* MATERIAL FOR THIS EXERCISE *
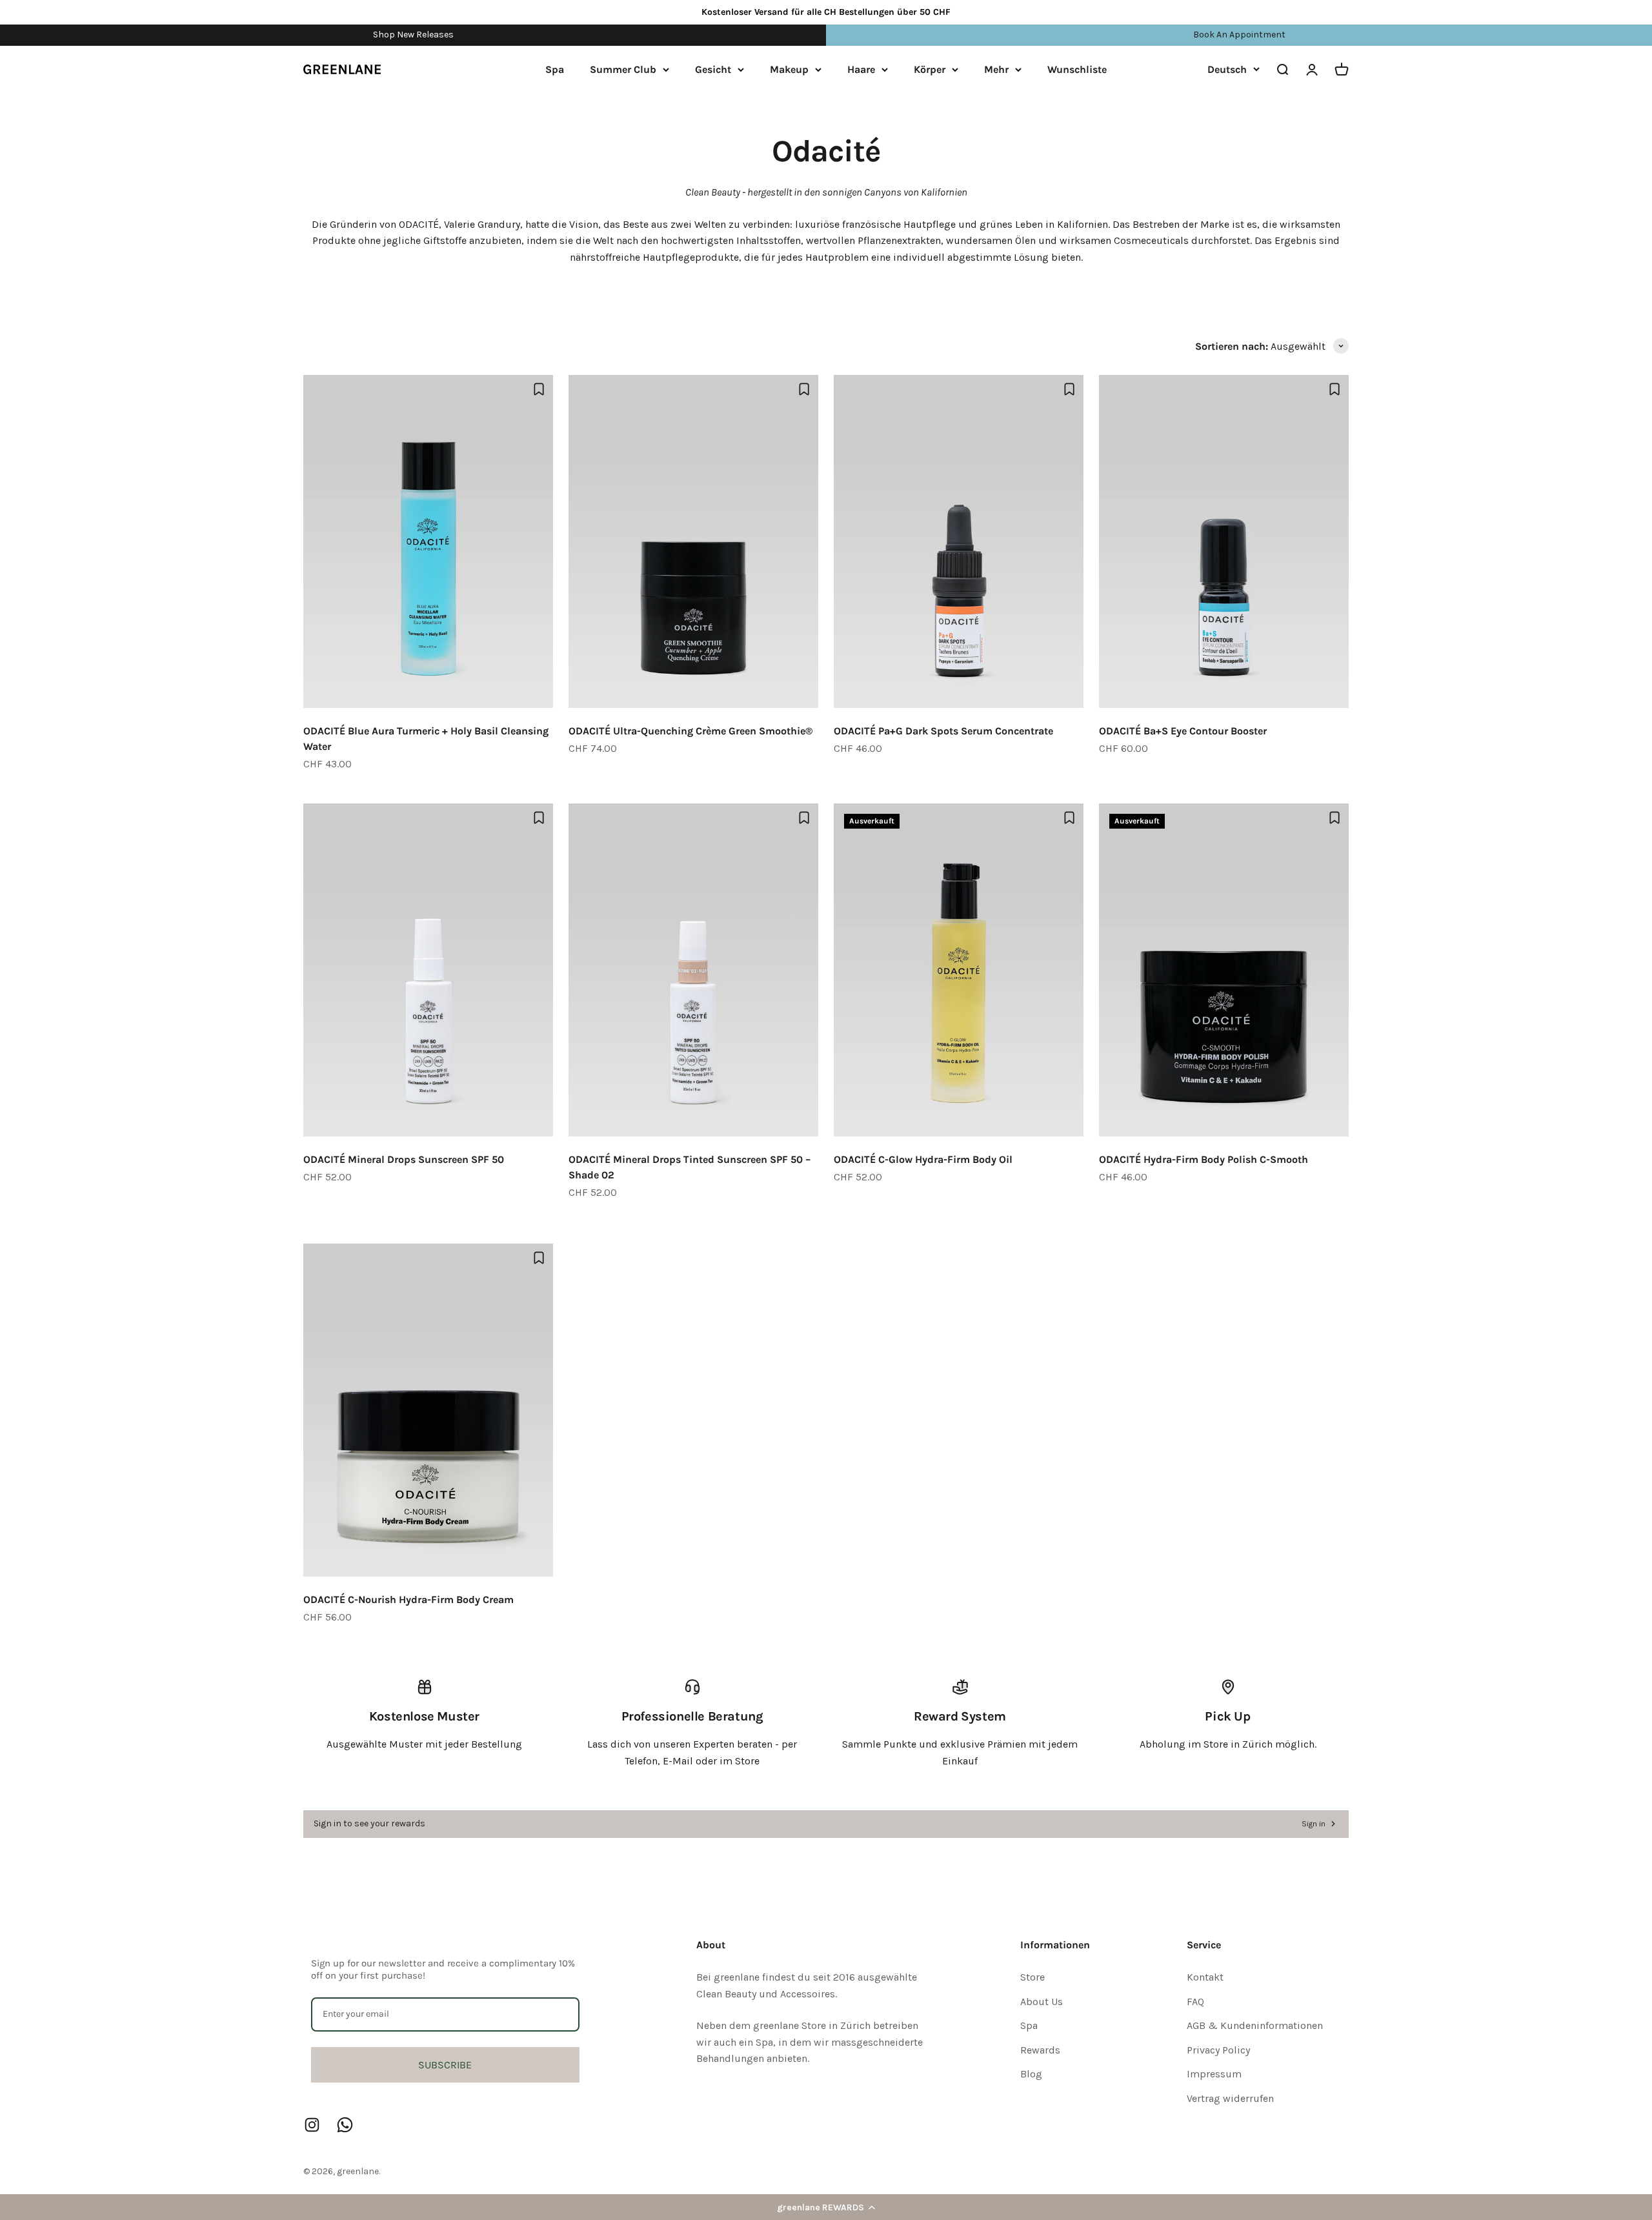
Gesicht (713, 69)
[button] (826, 2207)
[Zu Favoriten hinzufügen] (539, 389)
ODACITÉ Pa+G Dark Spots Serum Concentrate (943, 731)
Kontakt (1205, 1977)
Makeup (789, 69)
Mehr (996, 69)
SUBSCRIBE (445, 2065)
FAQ (1195, 2001)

* EXERCISE DESCRIPTION *
Nothing but the exact lines of the data above, from the line containing "ODACITÉ Pa+G Dark" through the last, should appear in the answer.

* YOUR RESPONSE *
ODACITÉ Pa+G Dark Spots Serum Concentrate (943, 731)
Kontakt (1205, 1977)
Makeup (789, 69)
Mehr (996, 69)
SUBSCRIBE (445, 2065)
FAQ (1195, 2001)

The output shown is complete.